To fully benefit from the Indicator Relationships feature, make sure that your Common Types content pack is updated for new fields and layouts to be added and populated.
Relationships are created from threat intel feeds and enrichment integrations that support automatic creation of relationships. Based on the information that exists in the integrations, the relationships are formed.
In addition, you can manually create and modify relationships. This is especially useful when a specific threat report comes out, for example, Unit 42’s SolarStorm report. These reports contain indicators and relationships that might not exist in your system, or you might not be aware of their connection to one another.
If a relationship is no longer relevant, you can revoke it. This might be relevant for example, if a known malicious domain is no longer associated with a specific IP address.
In this example, we will walk through a basic incident that has some indicators. We will see how you can use the relationships feature to further your investigation.
When opening our incident, we see that the severity is low, however the incident has two indicators.
When we click the file hash indicator, neither the Info nor Relationships tabs have any additional details. This would seem to indicate that the file is harmless.

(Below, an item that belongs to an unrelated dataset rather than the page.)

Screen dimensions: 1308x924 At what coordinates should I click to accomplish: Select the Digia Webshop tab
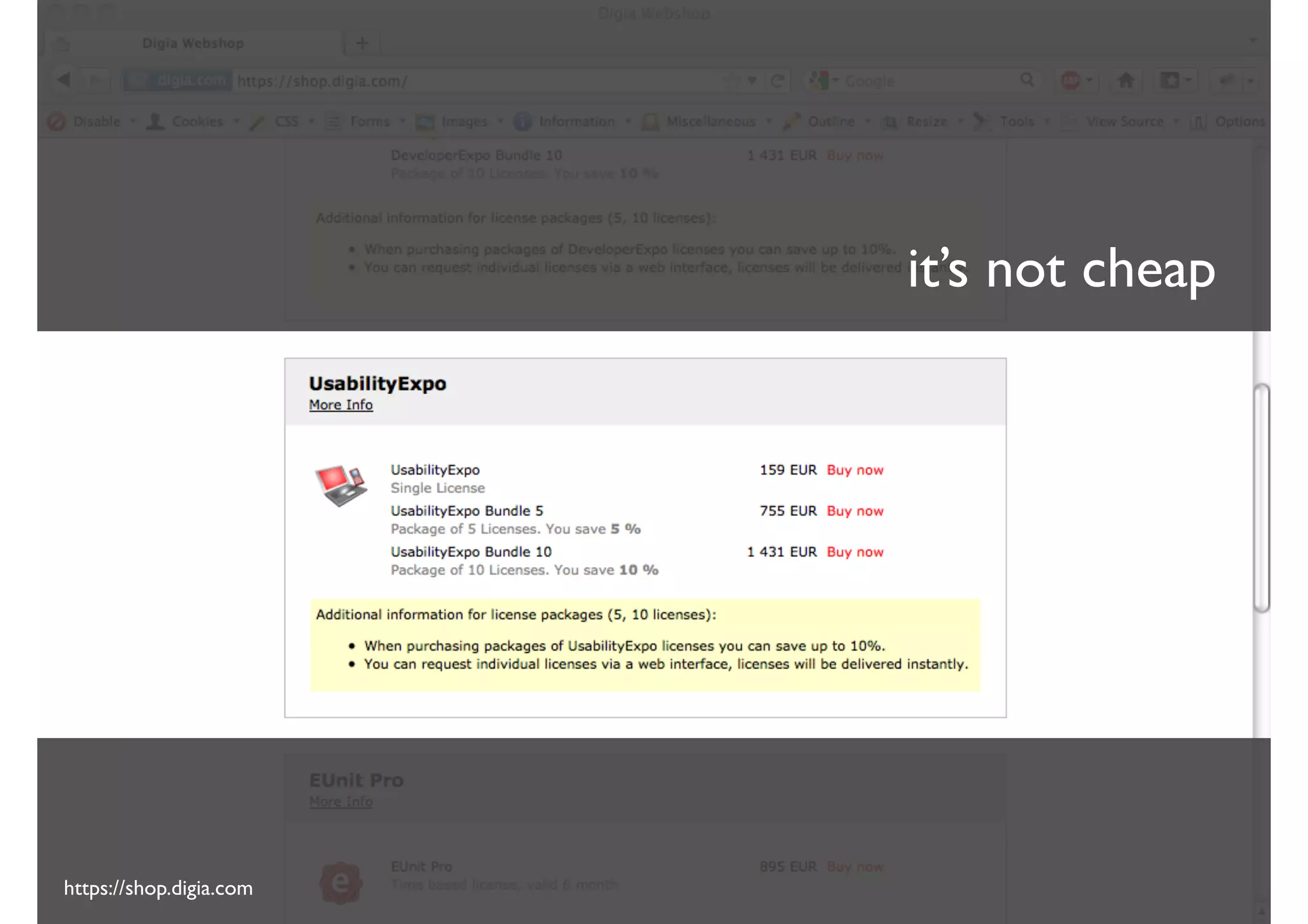click(193, 43)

When we click on the IP address indicator, we immediately see under the Info tab that the indicator was ingested from a threat intel feed. This already bears further investigation.
When we navigate to the Relationships tab, we see that this indicator is related to a campaign.
What started off as a low severity incident, has become a lot more threatening.
We navigate to the Canvas tab of our incident to see what else we can learn about these indicators.
Under the Indicators tab in the Add entity to canvas pane, we drag our IP indicator onto the canvas.
By hovering over the IP indicator, we can select the indicator menu, and click Expand.
The indicator for the campaign we saw earlier is now added to the canvas.
We hover over the campaign indicator we found and once again click Expand.
The canvas is now populated with all of the indicators related to this campaign.
We can now further research our incident by learning more about the threat actor behind the campaign, its techniques and possible targets, and more.
By leveraging the relationships and canvas, we were able to get a more complete picture of our incident within a few clicks.